What the task requires
In the listing below, print exactly the lines between the line holding "Click the 8" and the line holding "Center camera tilt with circle button", inclusive, and no more.
───── Records supplied ─────
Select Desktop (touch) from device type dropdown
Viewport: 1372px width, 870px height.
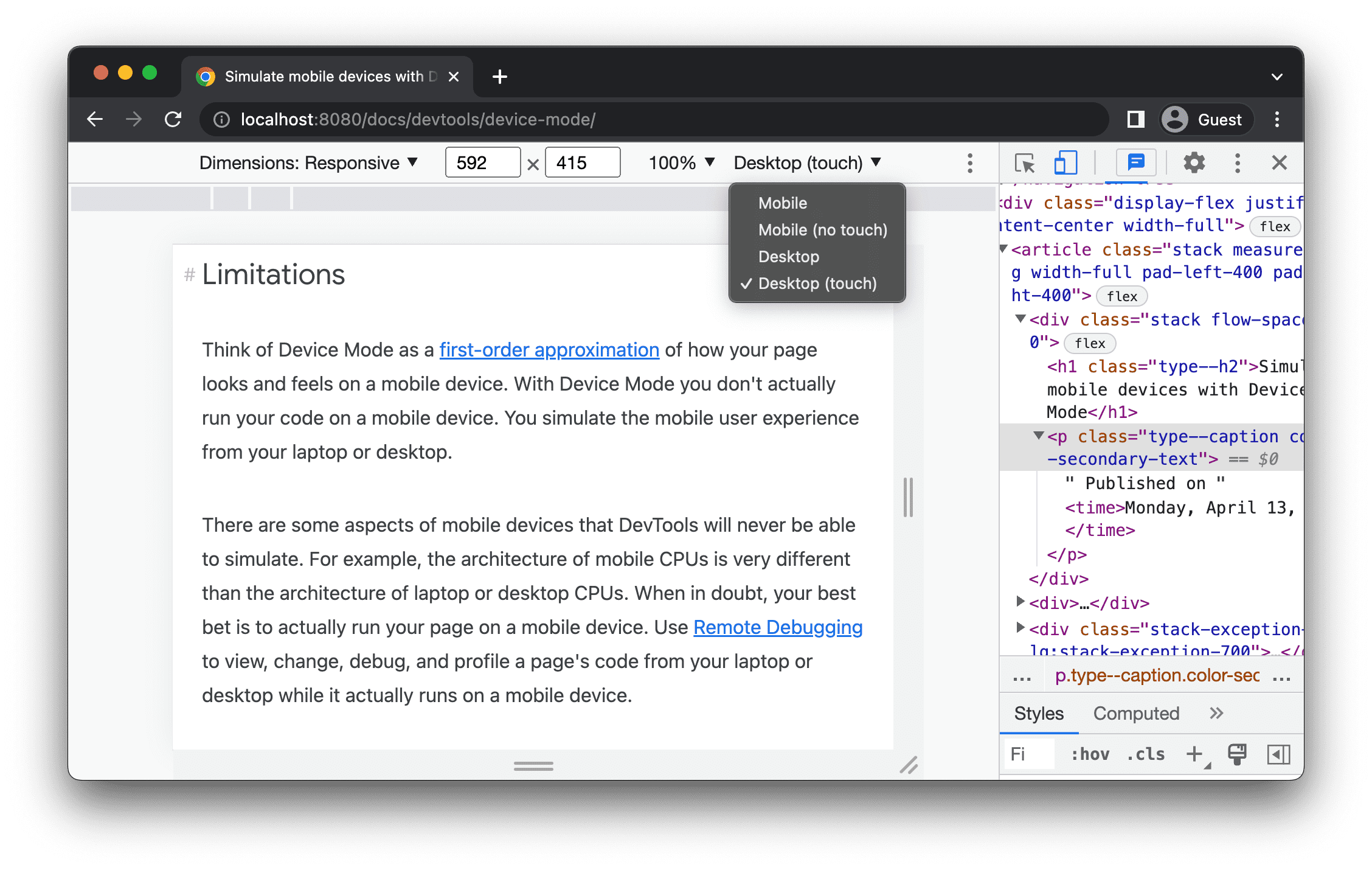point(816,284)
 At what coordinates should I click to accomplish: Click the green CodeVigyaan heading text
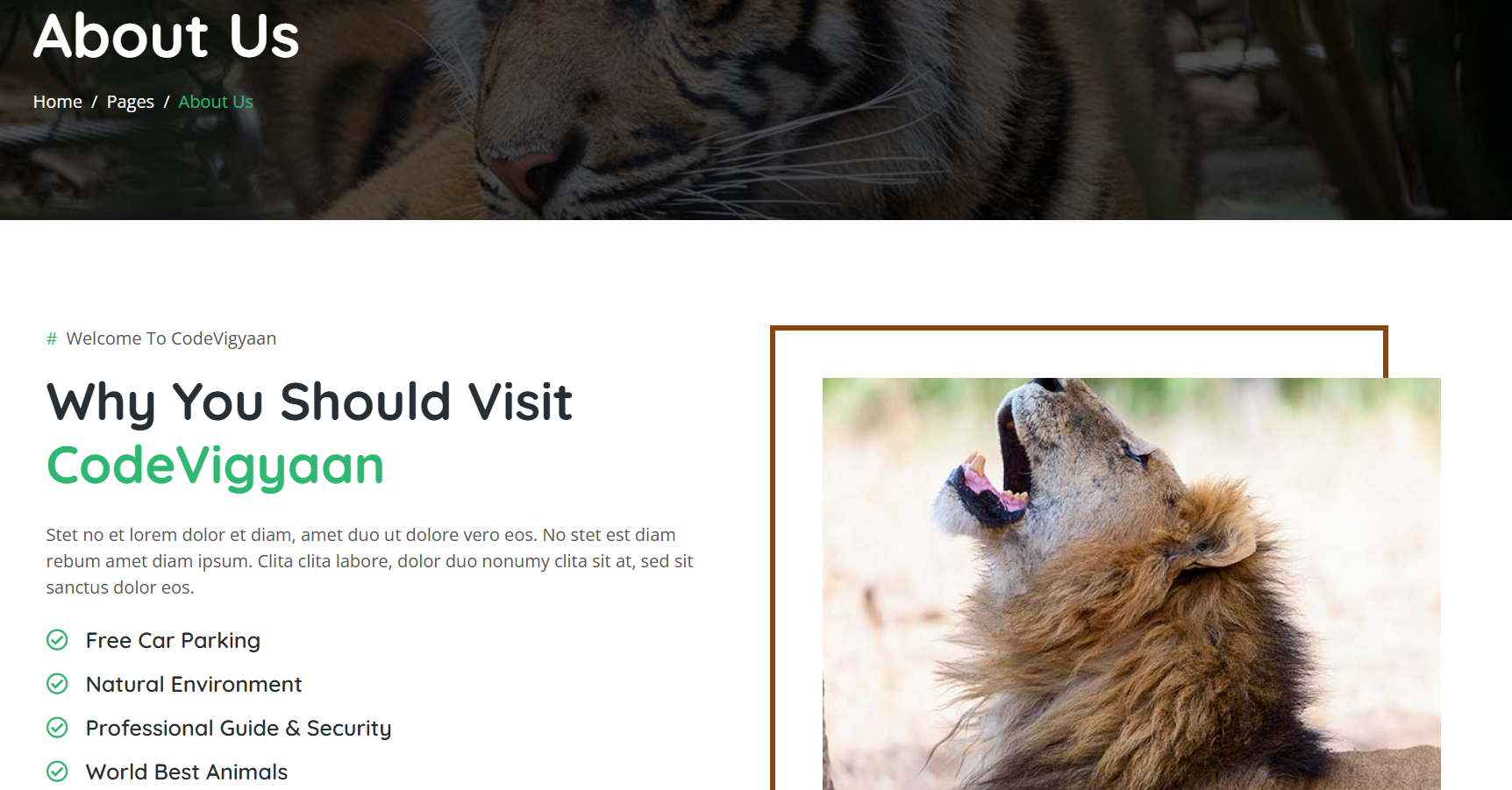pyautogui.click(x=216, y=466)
─────
───── Records supplied ─────
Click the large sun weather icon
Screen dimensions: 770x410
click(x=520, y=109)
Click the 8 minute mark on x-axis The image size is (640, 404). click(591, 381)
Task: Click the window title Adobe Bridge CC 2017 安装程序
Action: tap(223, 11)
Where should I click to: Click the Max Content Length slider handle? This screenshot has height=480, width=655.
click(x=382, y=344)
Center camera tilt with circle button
─────
Response for this exercise
Click the 8 minute mark on x-axis The image size is (640, 404). click(591, 381)
Task: Click the window title Adobe Bridge CC 2017 安装程序
Action: tap(223, 11)
Where should I click to: Click the Max Content Length slider handle? This screenshot has height=480, width=655.
click(x=382, y=344)
Center camera tilt with circle button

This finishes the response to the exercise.